En dehors du rock, du rhythm’n’blues, appréciez-vous d’autres styles musicaux ?
Fabien : Je crois qu'il serait plus rapide de demander ce qu’on n’aime pas... Parce qu'à part ce qui est « mainstream » sur les radios (rap, electro, variété mielleuse...) je crois que j'écoute de tout... Rock, blues, métal, jazz, funk, musique classique, musique folklorique, grunge, etc. D'ailleurs je pense que c'est pour ça qu'au-delà de l’esthétique blues-rock de notre musique, on peut retrouver bien plus d'influences de genres variés dans notre style...
Thibault : J'écoute beaucoup de métal (Tool, Hacride, Lamb Of God...), beaucoup de stoner (1000mods, Red Fang ...), et j'aime beaucoup le mélange des genres ou fusion au sens large (Snarky Puppy, Wulfpeck, Camille...). Hormis la variété française et la pop mainstream, il n'y a pas beaucoup de courants musicaux vers lesquels je ne me suis pas aventuré.
Julien : J'essaie d'ouvrir mes oreilles et développer mon jeu à différents genres musicaux comme le  jazz, reggae, funk, musiques du monde (Cubaine, Africaine, Indienne).

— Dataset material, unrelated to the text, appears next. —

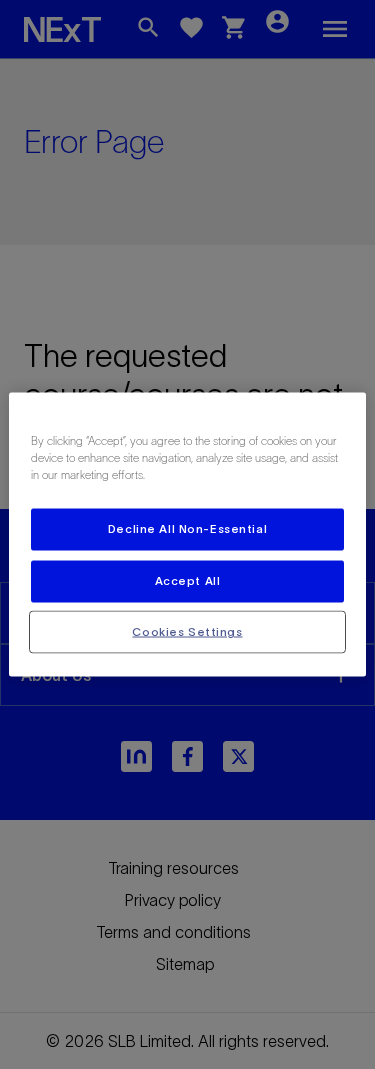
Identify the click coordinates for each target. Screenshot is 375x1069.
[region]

Quels sont les projets du groupe pour les mois à venir ?
Fabien : Continuer de faire un maximum de dates, et enregistrer notre album car on n'a pas mal de nouvelles compos depuis le dernier CD Almost Free enregistré fin 2016.
Julien : ...et boire quelques bières !

Quels sont vos hobbies en dehors de la musique ?
Thibault: Je pratique l'apiculture, je fais aussi ma propre bière.
Fabien:  Je fais du kayak, pas mal de randonnées et camping, je lis beaucoup, et j'aime bien bricoler aussi (me créer des amplisblues the jamwalkers, des pédales d'effets, sculpter, forger...).

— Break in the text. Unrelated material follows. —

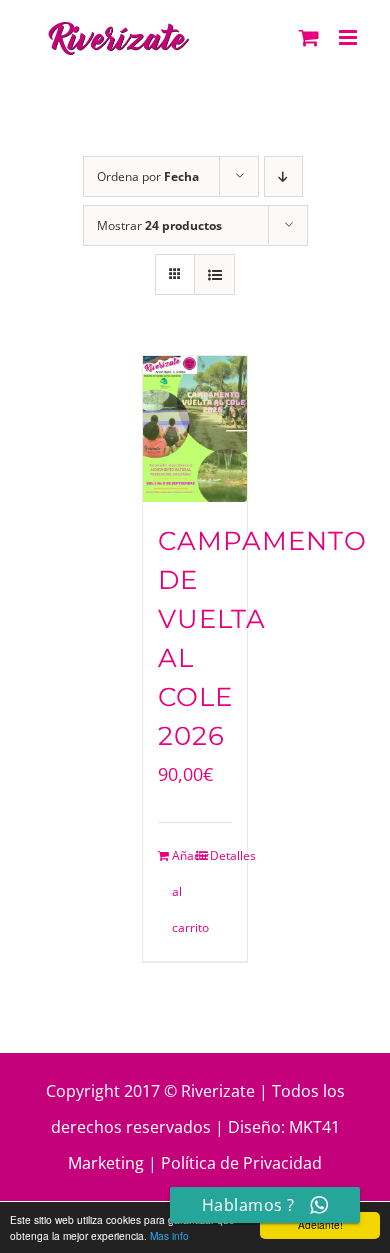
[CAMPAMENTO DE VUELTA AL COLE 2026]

Un lieu où vous aimez vous retrouver ?
Fabien : La campagne et la forêt en général.
Thibault : Mon home studio, et mon lit !

Derniers coups de cœur musicaux ?
Julien : En ce moment j'écoute Anoushka Shankar.
Fabien : J'écoute le dernier CD d'Einar Selvik et Ivar Bjornson Hugsjà. Je me suis aussi replongé dans ma discographie des Delta Saints, rien de mieux pour me donner la pêche !
Thibault : Je suis tombé tardivement sur l'album The Savage Heart de The Jim Jones Revue. La présence du piano avec une pêche de tous les diables, ça mettrait de bonne humeur le plus maussade des musiciens !

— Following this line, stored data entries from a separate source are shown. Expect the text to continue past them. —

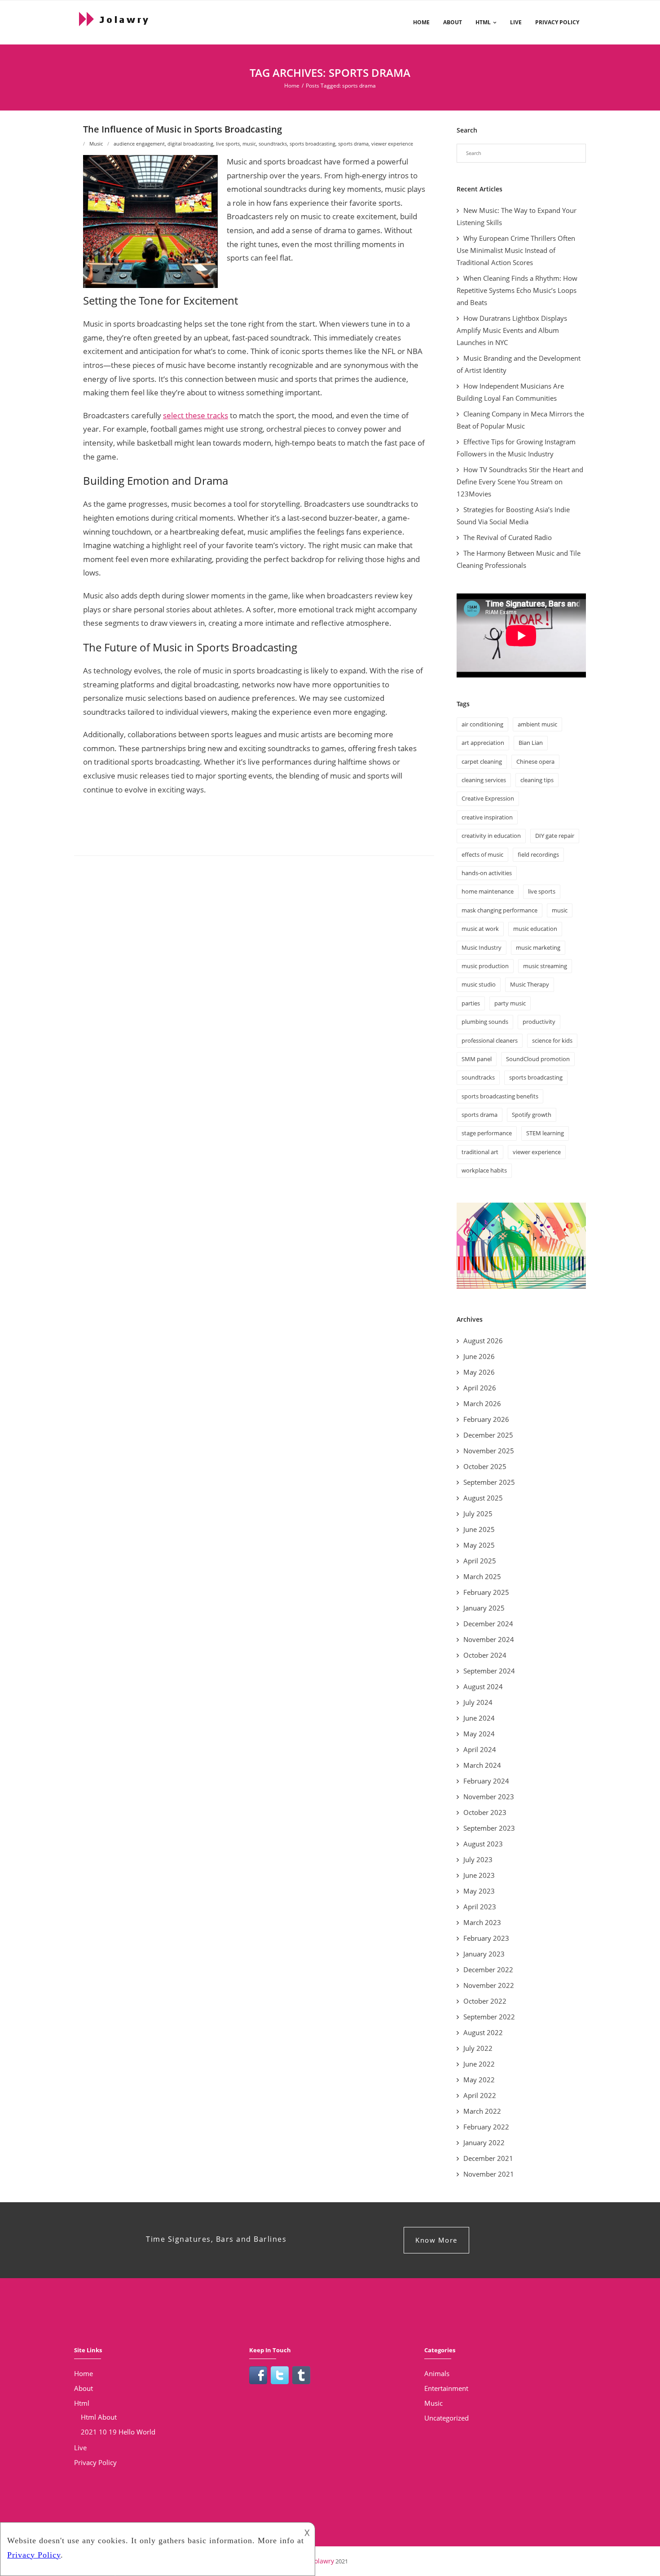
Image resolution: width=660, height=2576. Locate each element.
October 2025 (484, 1466)
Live (516, 22)
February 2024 (486, 1780)
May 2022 (479, 2079)
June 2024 (479, 1717)
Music (96, 143)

Pour le groupe, quel serait le rêve le plus fou ?
Fabien : Pouvoir vivre uniquement de ça, et faire de grosses salles avec un public déchainé. 
Julien : Pourquoi pas une tournée mondiale, déjà un petit tour aux Etats-Unis serait pas mal.
Thibault : Partager la scène d'un gros festival avec Rival Sons, The Black Keys ou Bukowski... genre Les Vieilles Charrues.